▶ **DOCUMENT PASSAGE**:
Wight v. Mason

134 Me. 52 | Me. | 1935

Hudson, J.

Clara B. Woolls of Saco died September 13, 1924, leaving a will dated May 5,1922, probated November 12, 1924.

*54Case No. 1484, on report, is a bill in equity praying for the construction and interpretation of this will, particularly of Paragraphs 19-a, 19-b and 19-c.

In Case No. 1470 Bertha L. Wight, Trustee under said will, presents exceptions to the final decree of the Supreme Court of Probate in said York County dated July 11, 1934, disallowing her appeal from the decree of the Judge of Probate in said county.

▶ **YOUR TASKS**:
A) Answer these from the opinion:
(i) On what date did Clara B. Woolls die?
(ii) Which paragraphs of the will does the bill in Case No. 1484 especially ask to have construed?
(iii) Who presents exceptions in Case No. 1470, and in what capacity?
B) Transcribe the part of the opinion starting with "In Case No." and going on through "in said county.".
The rows after this point aren't needed for any of this work.

▶ **ENTRIES**:
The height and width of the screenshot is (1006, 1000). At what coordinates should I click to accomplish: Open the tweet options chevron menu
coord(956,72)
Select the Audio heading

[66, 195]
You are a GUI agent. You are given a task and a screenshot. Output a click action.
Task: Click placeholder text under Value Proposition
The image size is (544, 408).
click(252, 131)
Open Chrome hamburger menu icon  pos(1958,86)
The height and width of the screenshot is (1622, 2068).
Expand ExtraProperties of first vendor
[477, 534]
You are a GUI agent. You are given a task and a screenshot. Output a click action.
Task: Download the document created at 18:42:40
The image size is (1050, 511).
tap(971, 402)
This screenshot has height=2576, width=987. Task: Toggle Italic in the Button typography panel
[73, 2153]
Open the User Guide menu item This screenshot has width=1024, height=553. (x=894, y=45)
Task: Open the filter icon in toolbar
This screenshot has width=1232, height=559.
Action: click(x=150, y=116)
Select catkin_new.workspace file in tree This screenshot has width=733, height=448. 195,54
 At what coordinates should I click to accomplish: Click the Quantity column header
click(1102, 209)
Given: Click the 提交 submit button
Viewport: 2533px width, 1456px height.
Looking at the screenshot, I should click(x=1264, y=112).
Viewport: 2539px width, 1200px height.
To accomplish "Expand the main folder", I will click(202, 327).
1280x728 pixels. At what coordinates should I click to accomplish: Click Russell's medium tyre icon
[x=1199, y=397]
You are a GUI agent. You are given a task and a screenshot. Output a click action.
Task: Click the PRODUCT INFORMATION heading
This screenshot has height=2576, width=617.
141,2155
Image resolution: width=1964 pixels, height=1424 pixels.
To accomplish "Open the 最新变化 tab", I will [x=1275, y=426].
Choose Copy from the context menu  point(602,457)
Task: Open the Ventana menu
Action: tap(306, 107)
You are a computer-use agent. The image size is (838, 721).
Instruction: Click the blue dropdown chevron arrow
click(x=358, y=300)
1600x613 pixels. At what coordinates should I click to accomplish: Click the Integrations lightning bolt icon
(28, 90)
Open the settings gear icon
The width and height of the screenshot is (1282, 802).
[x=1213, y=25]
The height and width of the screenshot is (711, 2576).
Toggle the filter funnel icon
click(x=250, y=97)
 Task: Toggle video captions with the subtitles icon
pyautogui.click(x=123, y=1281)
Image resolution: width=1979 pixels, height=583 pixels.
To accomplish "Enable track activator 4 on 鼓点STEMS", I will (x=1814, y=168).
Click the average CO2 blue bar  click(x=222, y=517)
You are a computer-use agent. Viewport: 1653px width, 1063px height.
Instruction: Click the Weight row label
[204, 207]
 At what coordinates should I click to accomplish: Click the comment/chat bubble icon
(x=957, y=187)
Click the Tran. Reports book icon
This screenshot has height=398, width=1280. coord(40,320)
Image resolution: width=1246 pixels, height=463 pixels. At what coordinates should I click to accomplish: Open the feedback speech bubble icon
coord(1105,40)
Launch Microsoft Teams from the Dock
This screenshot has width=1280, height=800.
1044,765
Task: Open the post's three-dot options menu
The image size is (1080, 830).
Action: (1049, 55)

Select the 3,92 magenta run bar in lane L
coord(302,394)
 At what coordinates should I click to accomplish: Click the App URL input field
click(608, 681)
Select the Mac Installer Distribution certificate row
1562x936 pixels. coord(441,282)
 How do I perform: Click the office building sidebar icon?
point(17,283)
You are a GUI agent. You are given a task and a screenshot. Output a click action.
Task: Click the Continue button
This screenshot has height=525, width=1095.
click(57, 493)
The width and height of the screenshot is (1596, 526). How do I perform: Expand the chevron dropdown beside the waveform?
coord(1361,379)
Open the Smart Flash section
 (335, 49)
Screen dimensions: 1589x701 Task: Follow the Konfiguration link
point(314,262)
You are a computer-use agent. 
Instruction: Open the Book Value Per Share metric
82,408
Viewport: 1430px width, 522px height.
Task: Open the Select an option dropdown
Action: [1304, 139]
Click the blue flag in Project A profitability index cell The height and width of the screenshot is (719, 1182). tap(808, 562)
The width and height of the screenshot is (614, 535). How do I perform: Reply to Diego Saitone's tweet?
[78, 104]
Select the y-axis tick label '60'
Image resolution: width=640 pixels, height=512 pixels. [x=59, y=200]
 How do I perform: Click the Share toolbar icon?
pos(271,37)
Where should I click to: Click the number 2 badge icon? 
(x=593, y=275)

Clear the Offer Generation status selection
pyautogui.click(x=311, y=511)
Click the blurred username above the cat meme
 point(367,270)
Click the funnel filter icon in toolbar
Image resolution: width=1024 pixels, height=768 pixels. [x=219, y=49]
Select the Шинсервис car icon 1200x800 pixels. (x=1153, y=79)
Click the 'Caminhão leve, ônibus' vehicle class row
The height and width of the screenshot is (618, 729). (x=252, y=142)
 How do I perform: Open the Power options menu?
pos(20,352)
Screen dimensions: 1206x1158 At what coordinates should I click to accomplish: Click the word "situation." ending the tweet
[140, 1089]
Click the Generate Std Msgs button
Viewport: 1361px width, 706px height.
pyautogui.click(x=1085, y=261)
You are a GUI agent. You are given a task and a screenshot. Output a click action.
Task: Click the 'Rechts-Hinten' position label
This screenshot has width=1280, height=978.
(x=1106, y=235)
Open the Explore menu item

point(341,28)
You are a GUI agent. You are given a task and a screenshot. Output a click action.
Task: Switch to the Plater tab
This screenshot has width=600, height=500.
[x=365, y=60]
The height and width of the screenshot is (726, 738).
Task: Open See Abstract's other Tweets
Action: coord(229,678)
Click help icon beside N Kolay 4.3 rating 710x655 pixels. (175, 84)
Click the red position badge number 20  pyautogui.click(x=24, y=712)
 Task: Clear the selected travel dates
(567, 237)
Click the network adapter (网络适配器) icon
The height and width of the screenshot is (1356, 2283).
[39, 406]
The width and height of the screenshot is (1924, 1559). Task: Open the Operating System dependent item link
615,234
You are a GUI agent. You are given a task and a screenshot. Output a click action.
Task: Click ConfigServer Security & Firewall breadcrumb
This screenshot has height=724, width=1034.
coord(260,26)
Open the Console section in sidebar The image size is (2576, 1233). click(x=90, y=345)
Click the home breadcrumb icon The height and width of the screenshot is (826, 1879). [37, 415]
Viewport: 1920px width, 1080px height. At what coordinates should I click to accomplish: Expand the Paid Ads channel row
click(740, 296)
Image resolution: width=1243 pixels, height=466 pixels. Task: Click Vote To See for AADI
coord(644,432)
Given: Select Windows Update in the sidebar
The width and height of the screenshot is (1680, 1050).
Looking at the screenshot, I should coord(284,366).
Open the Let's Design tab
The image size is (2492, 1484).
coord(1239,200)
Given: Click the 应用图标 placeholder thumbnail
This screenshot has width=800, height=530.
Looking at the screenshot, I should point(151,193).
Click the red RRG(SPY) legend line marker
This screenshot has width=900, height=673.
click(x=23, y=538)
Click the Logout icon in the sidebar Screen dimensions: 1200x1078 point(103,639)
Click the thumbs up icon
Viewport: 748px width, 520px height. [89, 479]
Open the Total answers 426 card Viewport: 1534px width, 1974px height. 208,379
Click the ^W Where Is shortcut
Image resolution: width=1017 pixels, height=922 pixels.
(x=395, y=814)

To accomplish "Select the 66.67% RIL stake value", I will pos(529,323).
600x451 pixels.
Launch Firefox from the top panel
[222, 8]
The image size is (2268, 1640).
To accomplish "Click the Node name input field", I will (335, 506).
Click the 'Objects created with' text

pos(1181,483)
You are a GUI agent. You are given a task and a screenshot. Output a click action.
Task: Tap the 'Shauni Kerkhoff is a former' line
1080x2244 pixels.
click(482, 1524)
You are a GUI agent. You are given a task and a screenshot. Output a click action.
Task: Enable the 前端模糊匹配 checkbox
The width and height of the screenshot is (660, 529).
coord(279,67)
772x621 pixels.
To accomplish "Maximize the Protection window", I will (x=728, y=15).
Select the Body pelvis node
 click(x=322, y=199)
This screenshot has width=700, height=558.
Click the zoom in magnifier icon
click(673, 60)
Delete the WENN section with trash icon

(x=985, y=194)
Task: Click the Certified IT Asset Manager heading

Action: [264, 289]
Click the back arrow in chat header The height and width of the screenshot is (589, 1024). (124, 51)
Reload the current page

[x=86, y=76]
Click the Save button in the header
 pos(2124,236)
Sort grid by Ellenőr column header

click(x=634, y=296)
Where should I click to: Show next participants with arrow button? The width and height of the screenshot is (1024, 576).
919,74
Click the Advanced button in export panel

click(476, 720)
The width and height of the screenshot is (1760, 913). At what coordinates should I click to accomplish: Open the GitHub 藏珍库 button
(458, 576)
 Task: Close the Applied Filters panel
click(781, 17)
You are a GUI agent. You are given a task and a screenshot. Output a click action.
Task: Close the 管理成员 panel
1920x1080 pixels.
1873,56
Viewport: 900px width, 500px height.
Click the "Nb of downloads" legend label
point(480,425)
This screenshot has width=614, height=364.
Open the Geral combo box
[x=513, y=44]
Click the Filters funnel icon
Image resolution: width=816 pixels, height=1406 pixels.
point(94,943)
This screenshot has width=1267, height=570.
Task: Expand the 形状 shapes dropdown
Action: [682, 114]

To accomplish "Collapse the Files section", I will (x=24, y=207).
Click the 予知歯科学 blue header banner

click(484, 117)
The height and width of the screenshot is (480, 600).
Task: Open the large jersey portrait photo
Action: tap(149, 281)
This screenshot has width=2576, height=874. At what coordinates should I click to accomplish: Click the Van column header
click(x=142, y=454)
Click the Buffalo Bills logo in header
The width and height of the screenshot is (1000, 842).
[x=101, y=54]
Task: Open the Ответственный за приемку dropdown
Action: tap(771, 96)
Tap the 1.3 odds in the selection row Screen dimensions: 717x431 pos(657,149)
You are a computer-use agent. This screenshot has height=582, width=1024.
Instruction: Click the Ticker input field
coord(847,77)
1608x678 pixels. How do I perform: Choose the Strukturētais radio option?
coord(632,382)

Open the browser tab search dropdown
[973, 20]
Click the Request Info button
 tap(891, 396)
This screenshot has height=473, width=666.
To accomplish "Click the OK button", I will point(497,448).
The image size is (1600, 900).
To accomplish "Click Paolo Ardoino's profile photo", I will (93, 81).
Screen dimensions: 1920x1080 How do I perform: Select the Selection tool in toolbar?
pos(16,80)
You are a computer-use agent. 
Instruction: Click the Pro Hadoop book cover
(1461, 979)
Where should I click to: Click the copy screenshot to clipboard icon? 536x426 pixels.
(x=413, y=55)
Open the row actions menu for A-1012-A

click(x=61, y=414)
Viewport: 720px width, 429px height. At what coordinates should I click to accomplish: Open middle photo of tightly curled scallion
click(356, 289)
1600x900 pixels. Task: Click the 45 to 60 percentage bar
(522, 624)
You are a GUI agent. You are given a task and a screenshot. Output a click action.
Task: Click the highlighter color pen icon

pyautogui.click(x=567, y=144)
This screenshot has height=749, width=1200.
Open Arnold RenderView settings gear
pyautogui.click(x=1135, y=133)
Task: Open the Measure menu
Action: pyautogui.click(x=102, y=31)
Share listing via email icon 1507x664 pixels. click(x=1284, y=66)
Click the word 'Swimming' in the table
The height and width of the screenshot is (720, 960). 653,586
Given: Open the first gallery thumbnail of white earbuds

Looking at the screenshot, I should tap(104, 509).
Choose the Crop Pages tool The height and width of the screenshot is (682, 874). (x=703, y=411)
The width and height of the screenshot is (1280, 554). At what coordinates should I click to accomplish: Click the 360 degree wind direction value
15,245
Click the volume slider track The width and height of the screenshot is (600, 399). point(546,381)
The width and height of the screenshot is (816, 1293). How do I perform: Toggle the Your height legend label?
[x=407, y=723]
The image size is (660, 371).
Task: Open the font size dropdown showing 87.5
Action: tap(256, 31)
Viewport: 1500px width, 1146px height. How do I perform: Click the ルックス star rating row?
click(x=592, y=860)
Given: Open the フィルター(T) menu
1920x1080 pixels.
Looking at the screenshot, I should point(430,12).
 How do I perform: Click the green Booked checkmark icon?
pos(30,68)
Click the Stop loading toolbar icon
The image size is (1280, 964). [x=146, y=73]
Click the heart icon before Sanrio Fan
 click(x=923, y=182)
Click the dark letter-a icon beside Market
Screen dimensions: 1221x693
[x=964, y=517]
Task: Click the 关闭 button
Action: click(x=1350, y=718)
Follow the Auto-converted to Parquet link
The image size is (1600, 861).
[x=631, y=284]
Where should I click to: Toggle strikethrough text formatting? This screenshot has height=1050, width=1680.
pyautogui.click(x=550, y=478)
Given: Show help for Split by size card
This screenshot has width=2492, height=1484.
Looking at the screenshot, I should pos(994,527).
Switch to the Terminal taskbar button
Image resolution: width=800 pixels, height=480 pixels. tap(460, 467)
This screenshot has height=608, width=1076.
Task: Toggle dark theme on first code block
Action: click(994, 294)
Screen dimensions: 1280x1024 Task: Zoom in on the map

▶ **ANSWERS TO THE TASKS**:
A)
(i) September 13, 1924
(ii) Paragraphs 19-a, 19-b and 19-c
(iii) Bertha L. Wight, as Trustee under the will

B)
In Case No. 1470 Bertha L. Wight, Trustee under said will, presents exceptions to the final decree of the Supreme Court of Probate in said York County dated July 11, 1934, disallowing her appeal from the decree of the Judge of Probate in said county.